Search Engine Relevancy Tuning - A Static Rank Framework for Solr/Lucene
- Mike Schultz, formerly Summon Search Architect, firstname.lastname@example.org
code4lib 2012, Thursday, February 9 2012, 11:40-12:00
Solr/Lucene provides a lot of flexibility for adjusting relevancy scoring and improving search results. Roughly speaking there are two areas of concern: Firstly, a 'dynamic rank' calculation that is a function of the user query and document text fields. And secondly, a 'static rank' which is independent of the query and generally is a function of non-text document metadata. In this talk I will outline an easily understood, hand-tunable static rank system with a minimal number of parameters.
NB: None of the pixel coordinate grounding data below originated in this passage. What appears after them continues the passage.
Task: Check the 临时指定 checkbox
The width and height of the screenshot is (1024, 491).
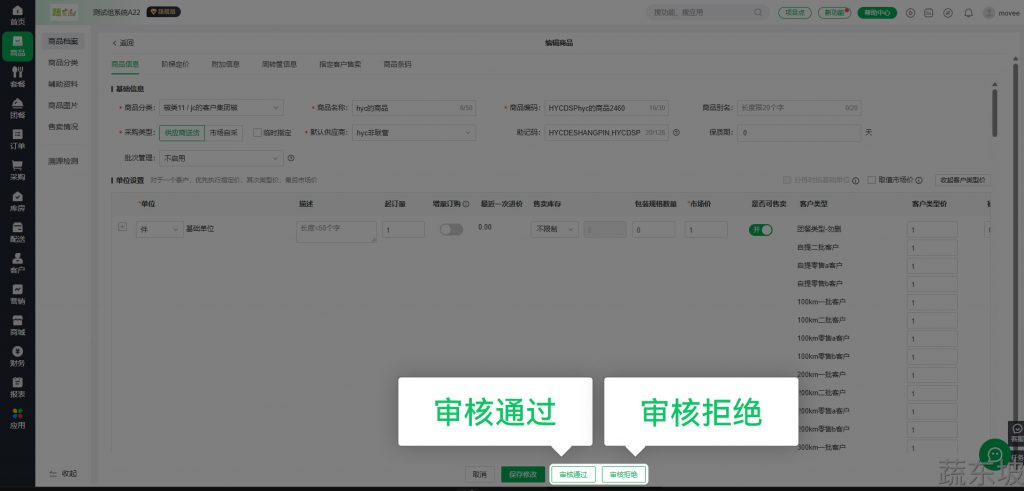Action: [257, 132]
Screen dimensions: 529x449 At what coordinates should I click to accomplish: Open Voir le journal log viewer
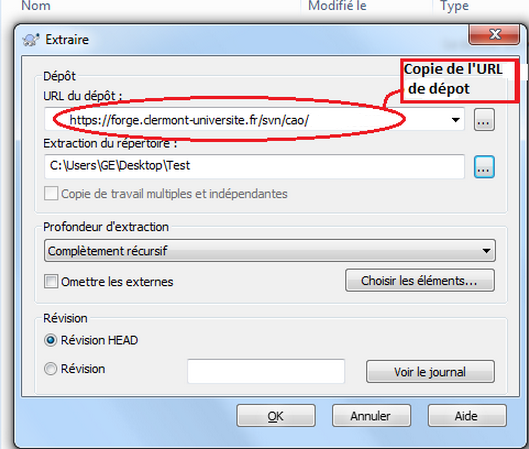tap(430, 372)
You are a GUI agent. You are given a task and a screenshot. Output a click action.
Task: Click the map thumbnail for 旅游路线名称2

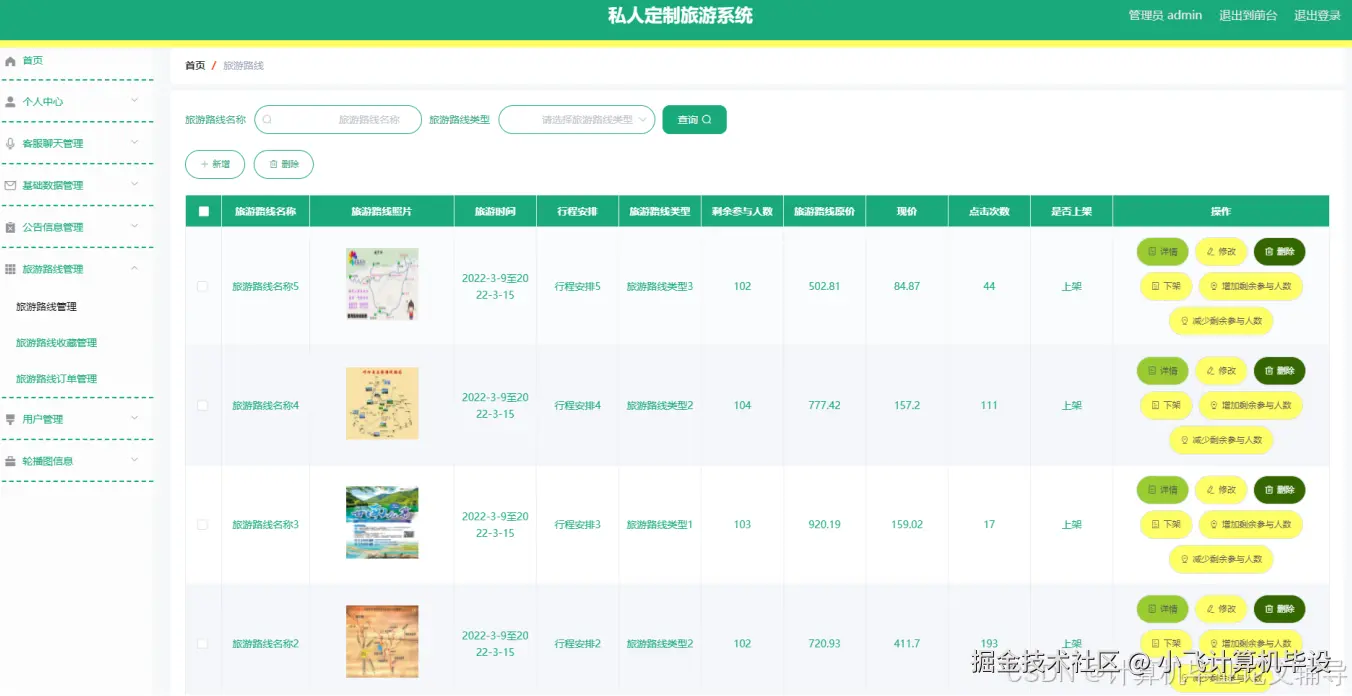click(381, 641)
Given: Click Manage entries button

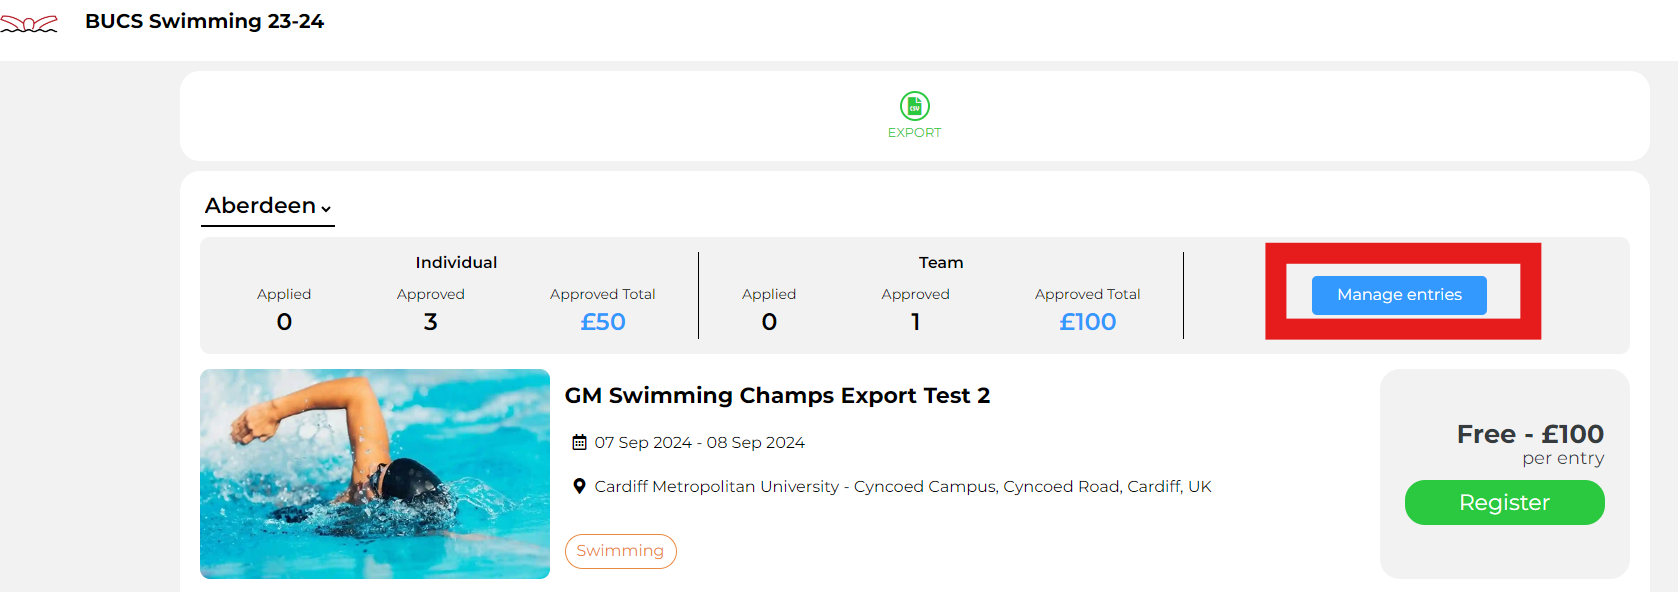Looking at the screenshot, I should [x=1399, y=295].
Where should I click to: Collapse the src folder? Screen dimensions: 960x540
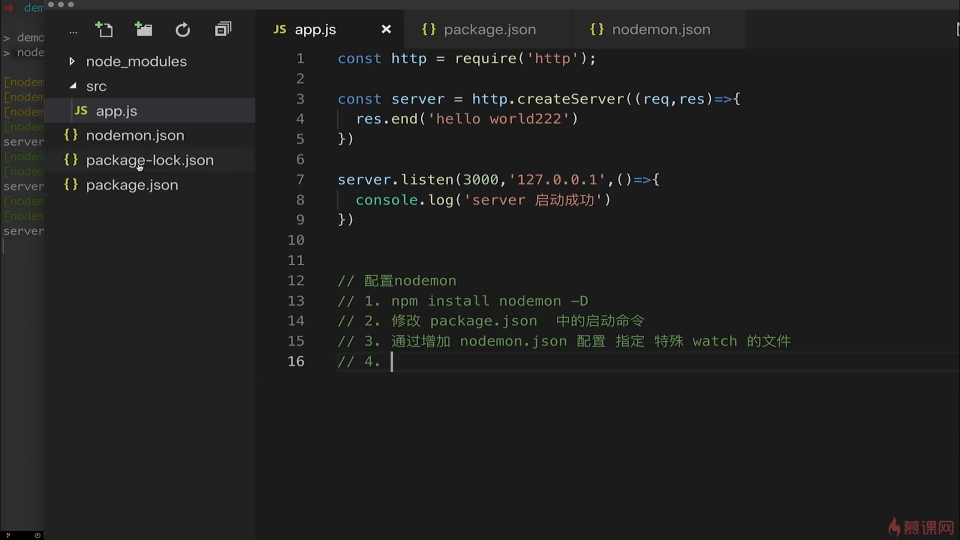[x=72, y=86]
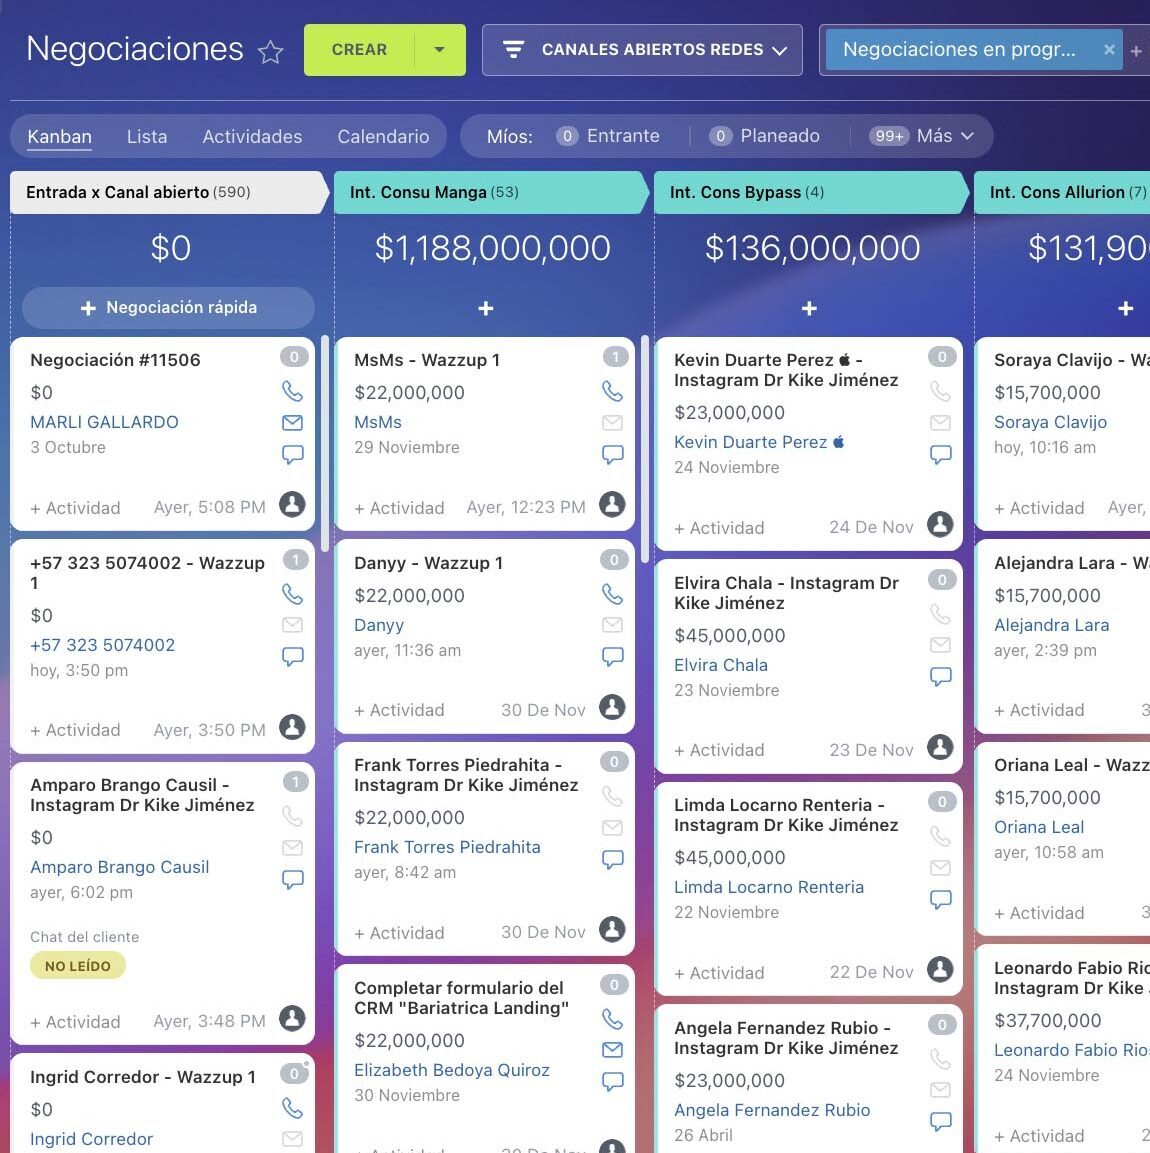Click email icon on Completar formulario card
Screen dimensions: 1150x1153
[612, 1050]
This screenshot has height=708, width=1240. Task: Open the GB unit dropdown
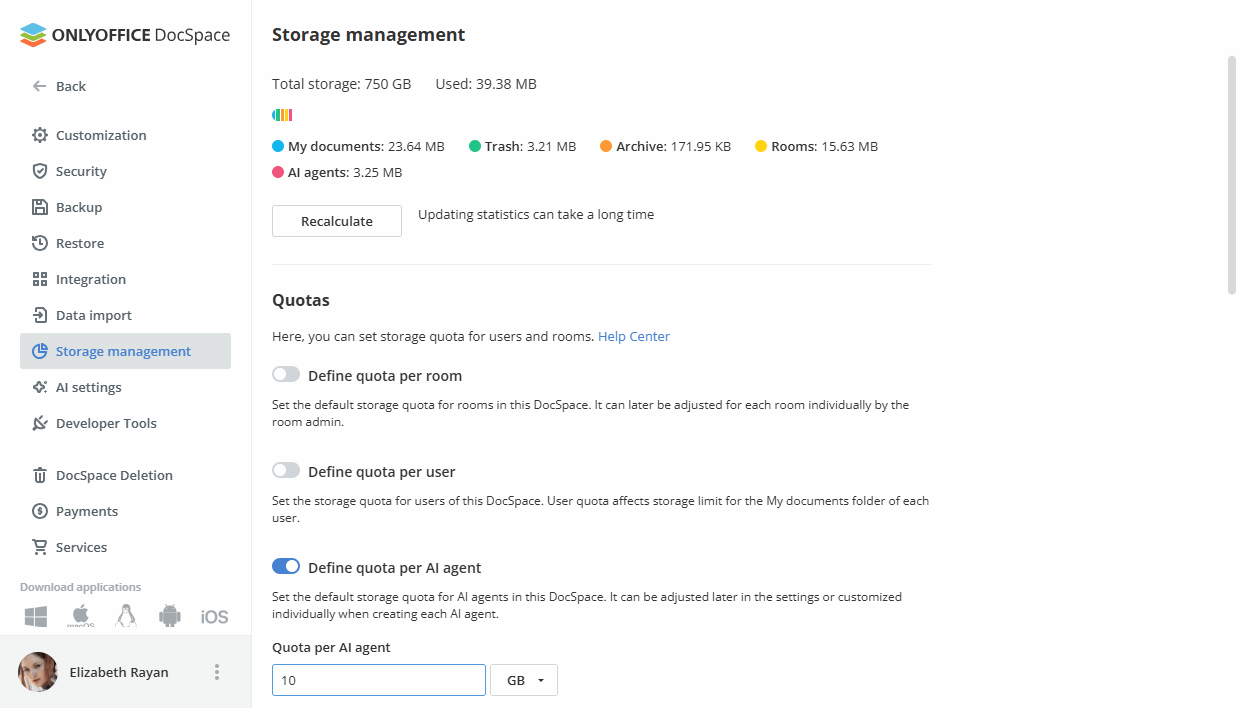523,679
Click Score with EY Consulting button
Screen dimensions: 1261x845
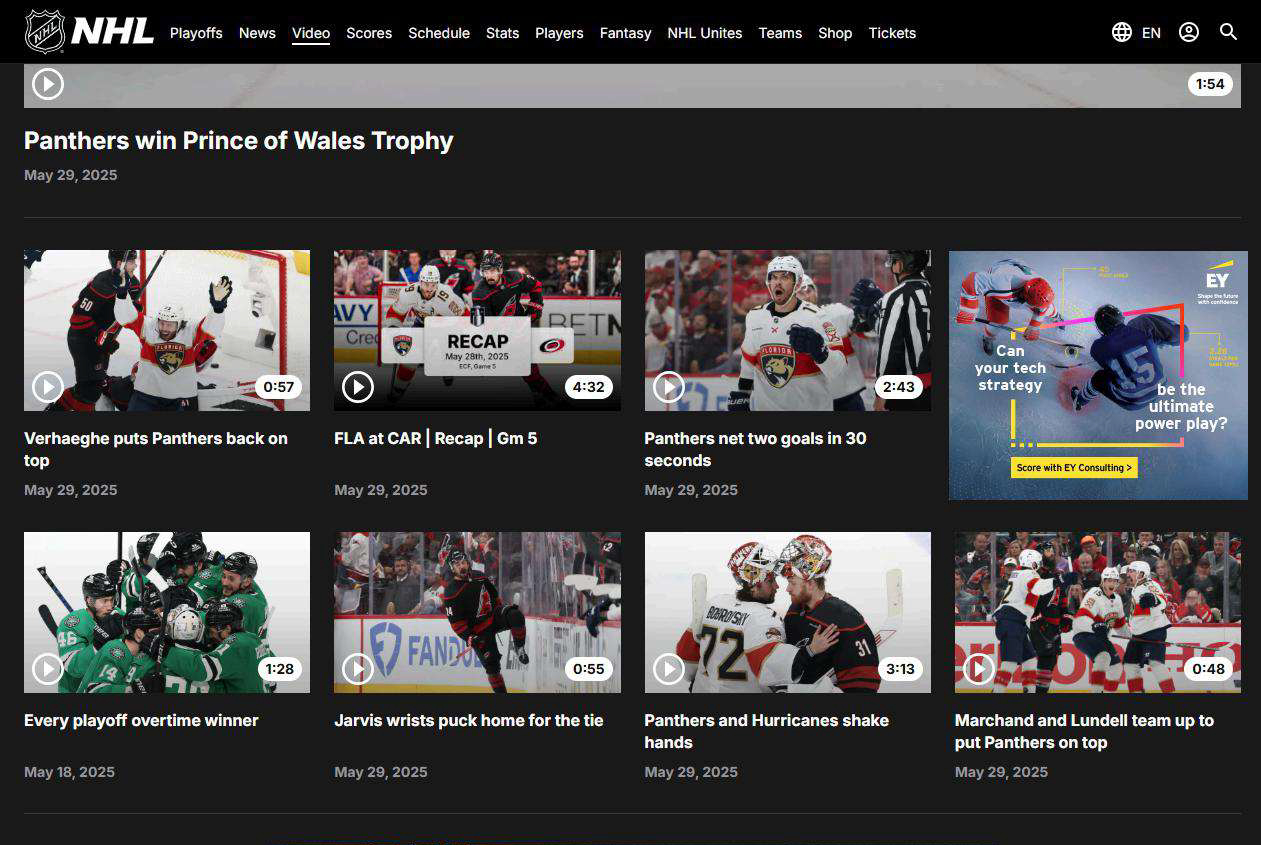pyautogui.click(x=1073, y=467)
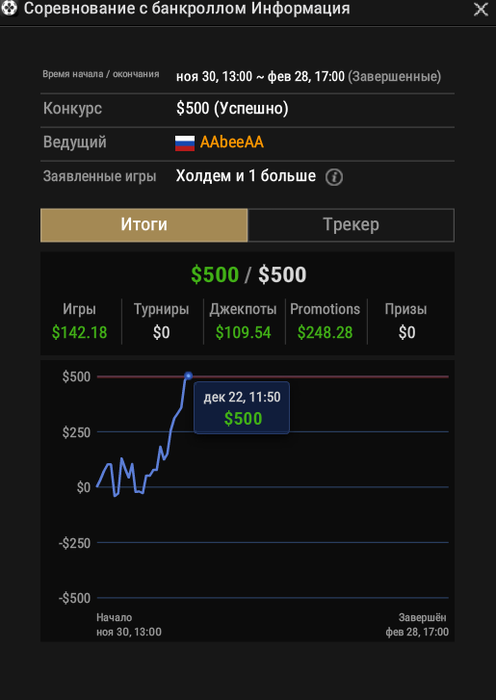Viewport: 496px width, 700px height.
Task: Click the poker chip icon in title bar
Action: tap(8, 8)
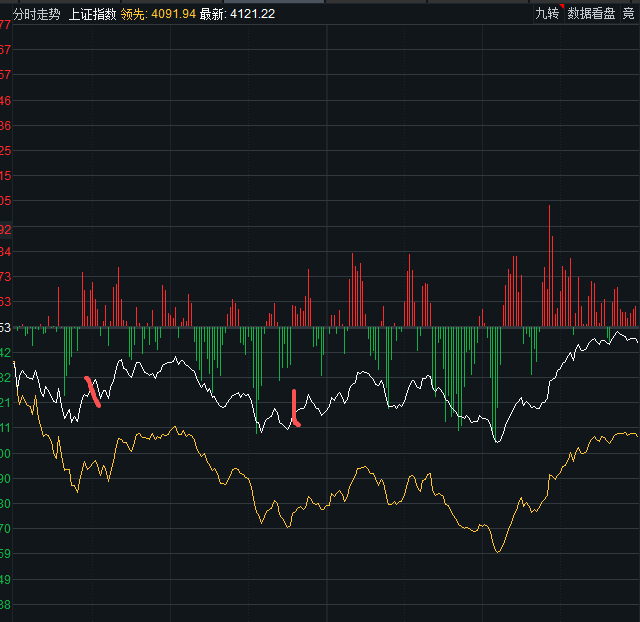Click the red corner marker on 九转
This screenshot has height=622, width=640.
(x=562, y=7)
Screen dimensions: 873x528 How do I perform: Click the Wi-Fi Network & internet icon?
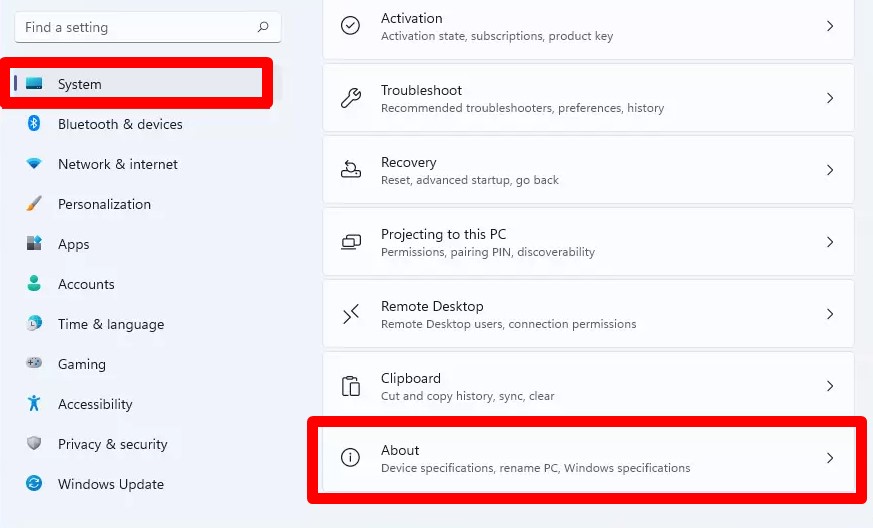coord(34,164)
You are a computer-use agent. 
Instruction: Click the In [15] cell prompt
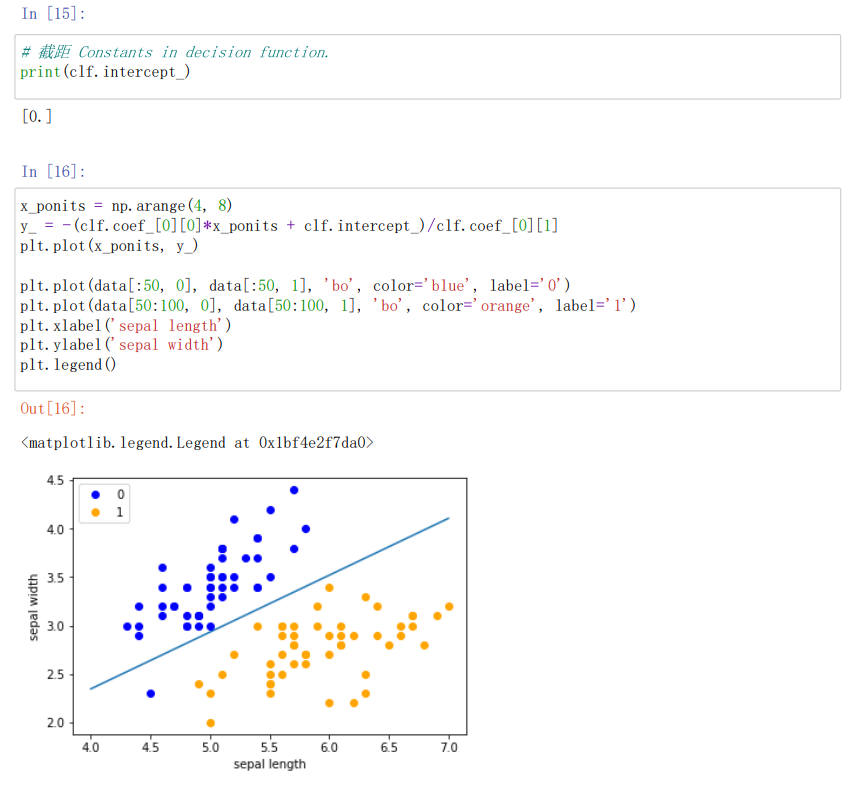(x=53, y=14)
The obvious major feature of a search engine is to return results relevant to a user query. Perhaps less obvious is the huge role query independent document features play in achieving that. Google's PageRank is an example of a static ranking of web pages based on links and other secret sauce. In the Summon service, our 800 million documents have features like publication date, document type, citation count and Boolean features like the-article-is-peer-reviewed. These fields aren't textual and remain 'static' from query to query, but need to influence a document's relevancy score. In our search results, with all query related features being equal, we'd rather have more recent documents above older ones, Journals above Newspapers, and articles that are peer reviewed above those that are not. The static rank system I will describe achieves this and has the following features:
- Query-time only calculation - nothing is baked into the index - with parameters adjustable at query time
- The system is based on a signal metaphor where components are 'wired' together. System components allow multiplexing, amplifying, summing, tunable band-pass filtering, string-to-value-mapping all with a bare minimum of parameters.
- An intuitive approach for mixing dynamic and static rank that is more effective than simple adding or multiplying.
- A way of equating disparate static metadata types that leads to understandable results ordering.